Schauen wir uns das Spannungsfeld zwischen dem Subjektiven und dem Objektiven näher an.

  • Die Frage nach der objektiven Wahrheit ist die treibende Kraft, das Agens der Wissenschaft. Es ist das Bestreben des Menschen aus seiner subjektiven Grenze herauszulangen und sich, in einem größeren Verbund eingebettet, wiederzufinden und zu beheimaten. 
  • Seit der Eiszeit sind wir als Menschheit durch viele verschiedenen Kulturen mit ihren Gottes- Welt- und Menschenbildern gereist. In manchen Menschen versammelten und verdichten sich ganze Epochen. Zum Beispiel In der Person von Leonardo da Vinci, um 1500 (1452-1519 / 67 Jahre alt) In ihm verkörperte sich auf einmalige Weise der wissenschaftliche und künstlerische Geist zu einer schöpferischen Synthese.

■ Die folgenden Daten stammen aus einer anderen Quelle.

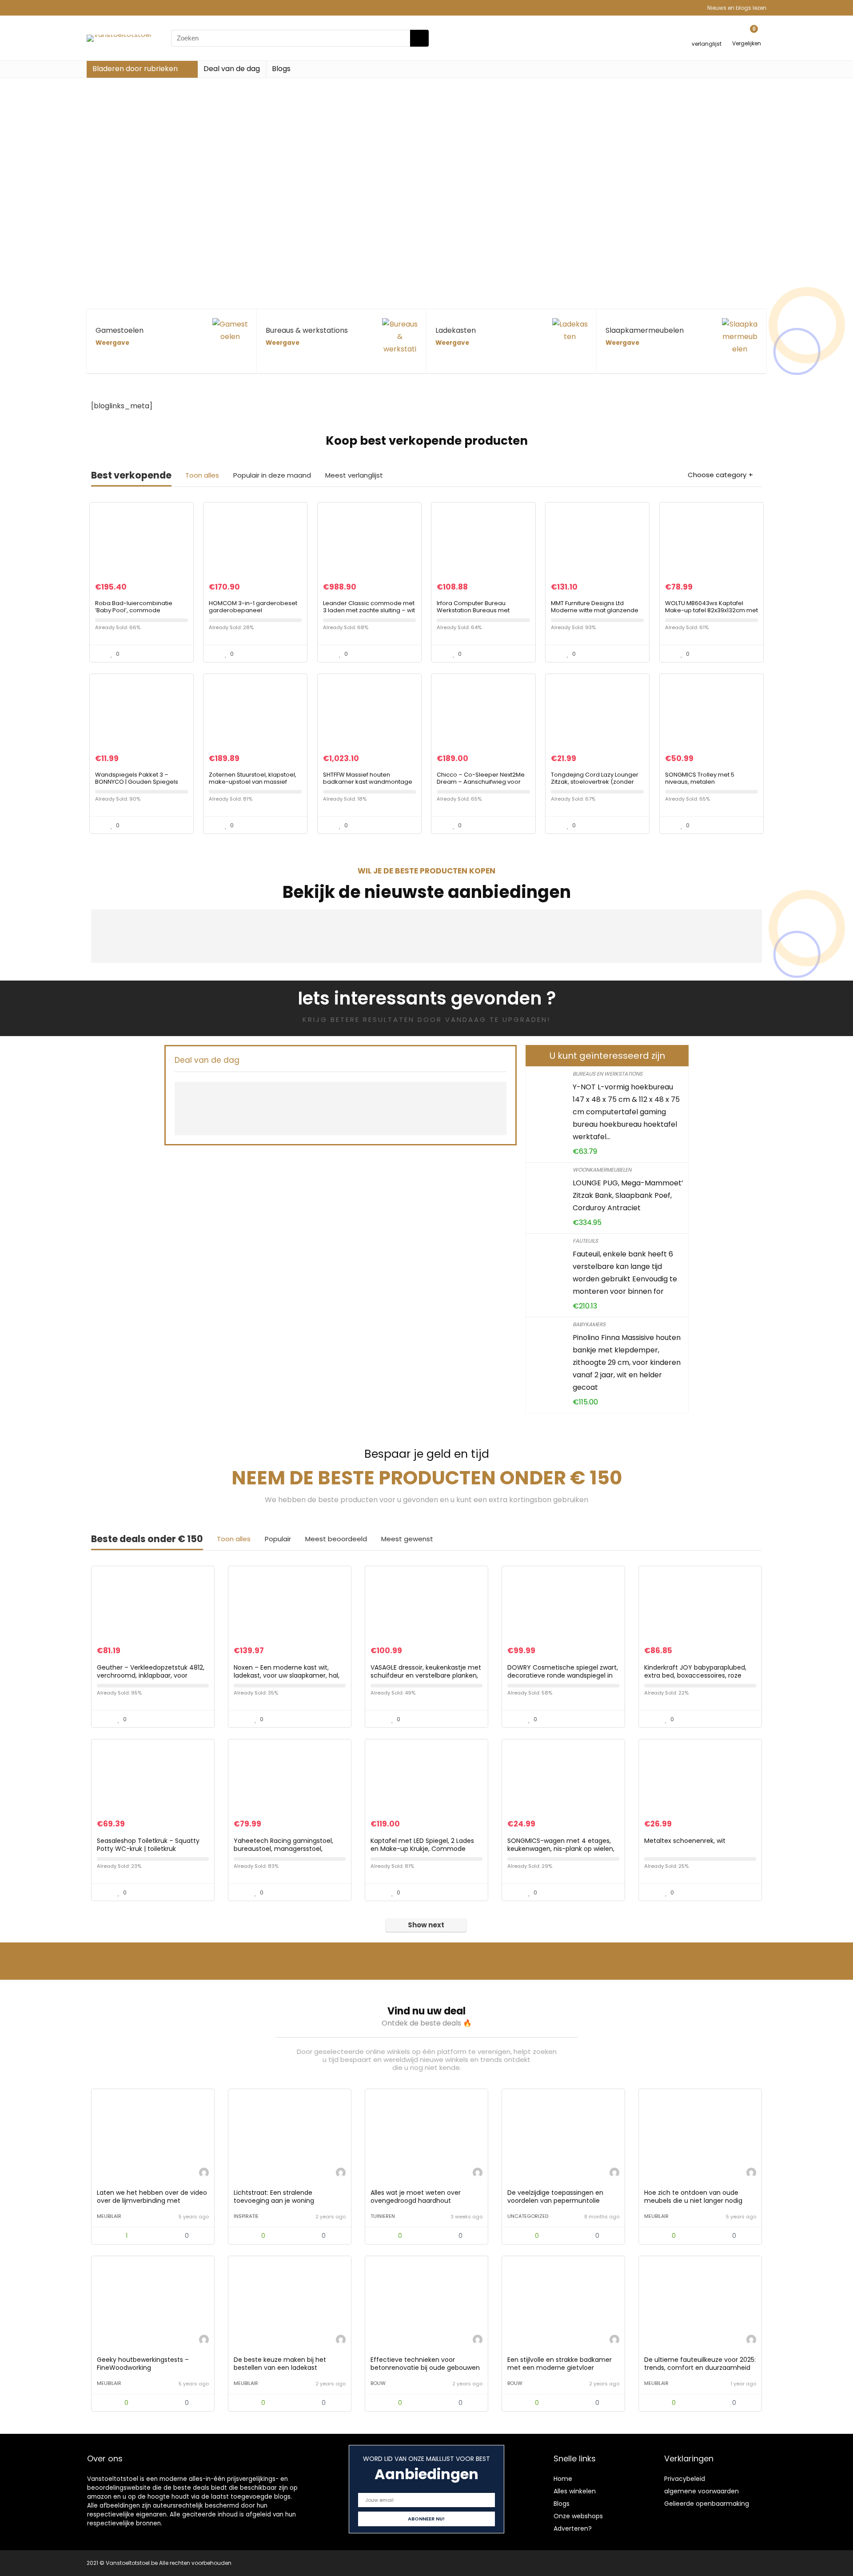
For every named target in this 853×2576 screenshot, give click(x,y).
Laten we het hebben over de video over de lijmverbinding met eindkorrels (152, 2200)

Kunst und Wissenschaft ergänzten sich in ihm als gleichwertige Pole und bildeten ein lichtvolles, starkes personales Strahlungsfeld, das noch heute wirkt und  unübertroffen ist.

    In der Renaissance befreite sich der, von Dogmen und Aberglauben eingesperrte Geist, und wagte sich in die unmittelbare Anschauung.
    Er wagte sich ins Innere der Körpers und begründete eine neue Medizin. 
  • Er wagte sich ins Äußere der Welt und entdeckt Amerika. Er erfand die Perspektive und damit sein Ich, seinen Standpunkt und den Fluchtpunkt, er entdeckt den Raum.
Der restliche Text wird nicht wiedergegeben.